*Exercise aim:* Can you rewrite everything below from the line containing "This screenshot has height=612, width=792." down to the line containing "This screenshot has width=952, height=1277.", changing "dollar icon" to "currency symbol" and keeping all else the same? Leave the pictures out of your answer.

*Dataset extract:*
-- -- --

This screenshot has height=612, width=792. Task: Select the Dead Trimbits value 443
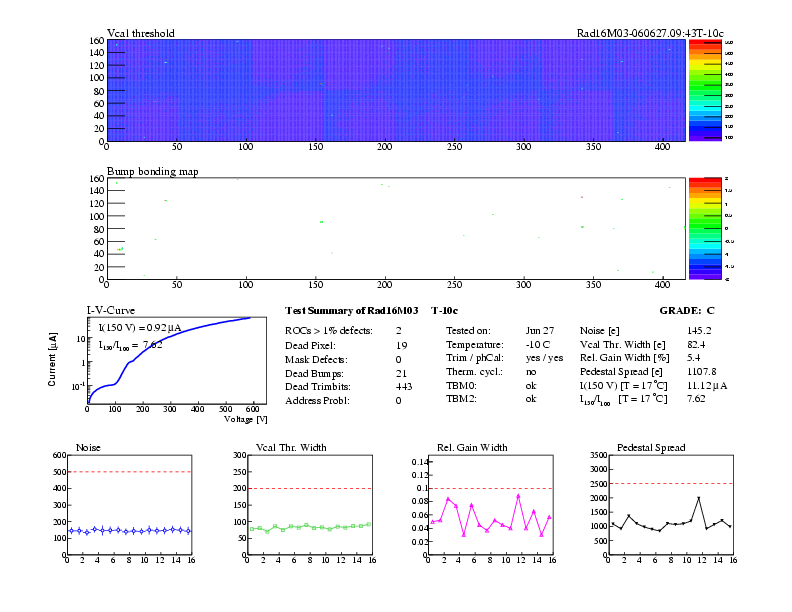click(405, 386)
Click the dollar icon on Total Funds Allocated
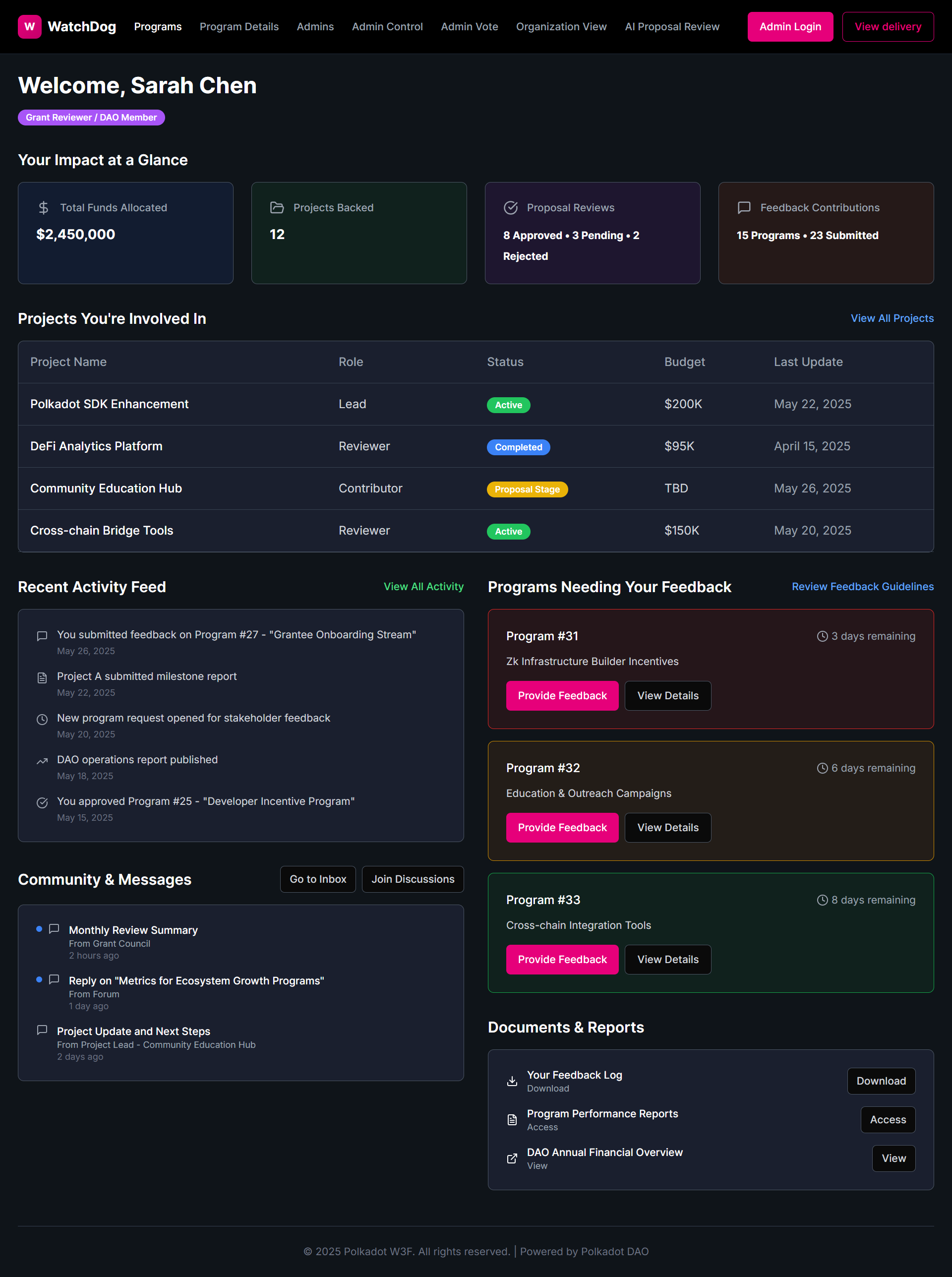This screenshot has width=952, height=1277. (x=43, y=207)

-- -- --

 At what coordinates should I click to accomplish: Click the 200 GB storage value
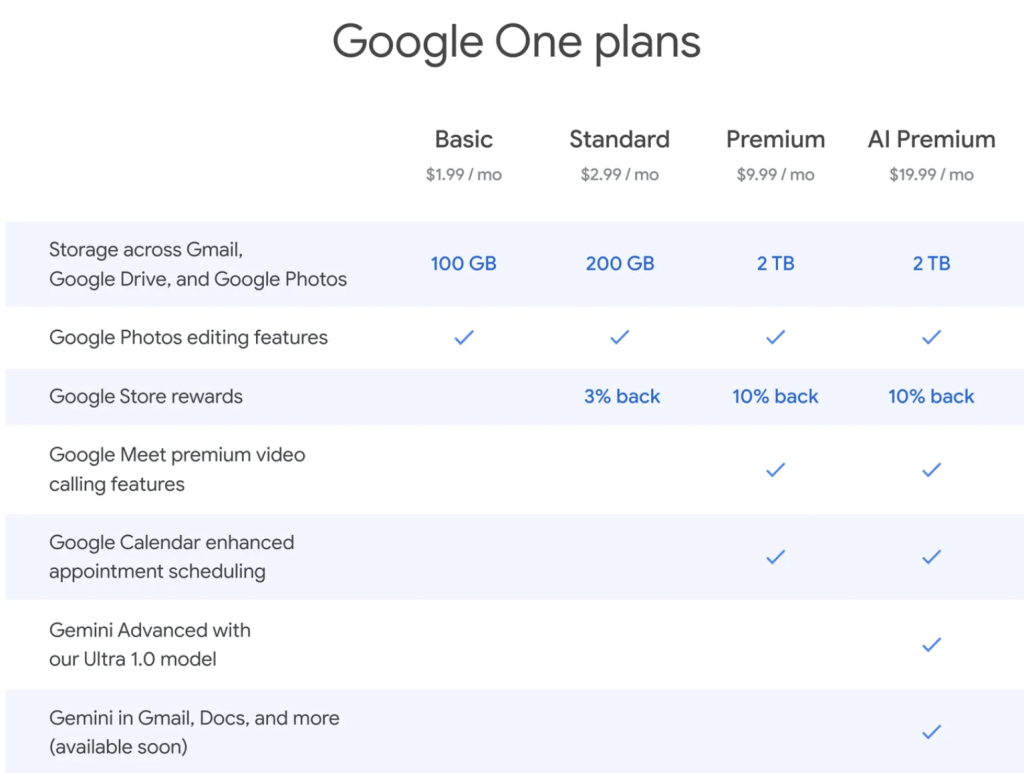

-- -- --

*Response to this task:*
This screenshot has height=612, width=792. Task: Select the Dead Trimbits value 443
click(405, 386)
Click the currency symbol on Total Funds Allocated
This screenshot has width=952, height=1277. (x=43, y=207)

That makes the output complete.